And that is how I lost an entire week of my life. Appointments had to be canceled and moved to this week, where they'll have to be accommodated along with others that were already on the calendar.
TG's birthday came and went on Thursday. I managed to drag myself around the kitchen (wearing disposable gloves) and made a German chocolate cake, which I sent with TG to Andrew's house that night, where he celebrated with three of our four kids plus Dagny. They grilled steaks.
Meanwhile, folks at our church are still dropping like flies. Fist bumps instead of hugs and handshakes? Not getting the job done. It isn't funny any more.
And now my TG is sick. His version is a winter cold and cough -- not flu (we don't think), for which I thank God. But TG gets sick so seldom. Yesterday it rained hard all day. He stayed under his blanket on the couch instead of going back to church for evening services. That hasn't happened since Skippy was a pup.
I didn't go at all yesterday; I am still coughing so much that the thought of being confined in a pew, unable to splutter and hack loudly and at will, practically brought on a case of the fantods.

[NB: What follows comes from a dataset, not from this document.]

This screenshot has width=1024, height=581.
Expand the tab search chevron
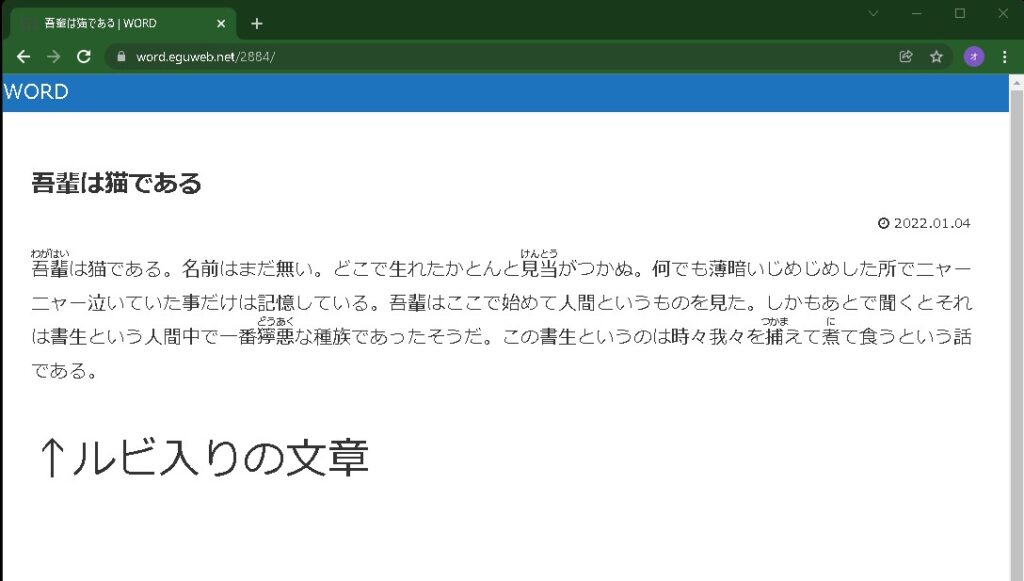pos(872,13)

As for my schedule, in addition to playing catch-up with appointments, wedding planning will switch into overdrive as we are now only a few weeks out from Andrew and Brittany's big day, followed by Erica and Chad's.
Between those two events, in late March, I will undergo my second (of two, haaahaha) total hip replacement.
The first one -- last March -- was so easy, it was hardly worth mentioning. Recovery was swift and I never felt like a sick person at all. May history repeat itself.
I still don't know what I am wearing for my Mother-of-the-Bride outing in May. I ordered a dress which came last week, but I was so deathly ill that I have yet to do much more than hold it up in front of me.
But I don't think it's going to work. Maybe I'm wrong; I hope so. Because if you think I looked at hundreds of bridesmaids dresses online? I've looked at thousands of MotB gowns. I'm sick of the sight of them.
Meanwhile I think at least my blog is fixed. If you comment on this depressing post, I'll likely see it.
I hope all is well in your world and that neither you nor your loved ones have the flu. Or a cold.
And that is all for now.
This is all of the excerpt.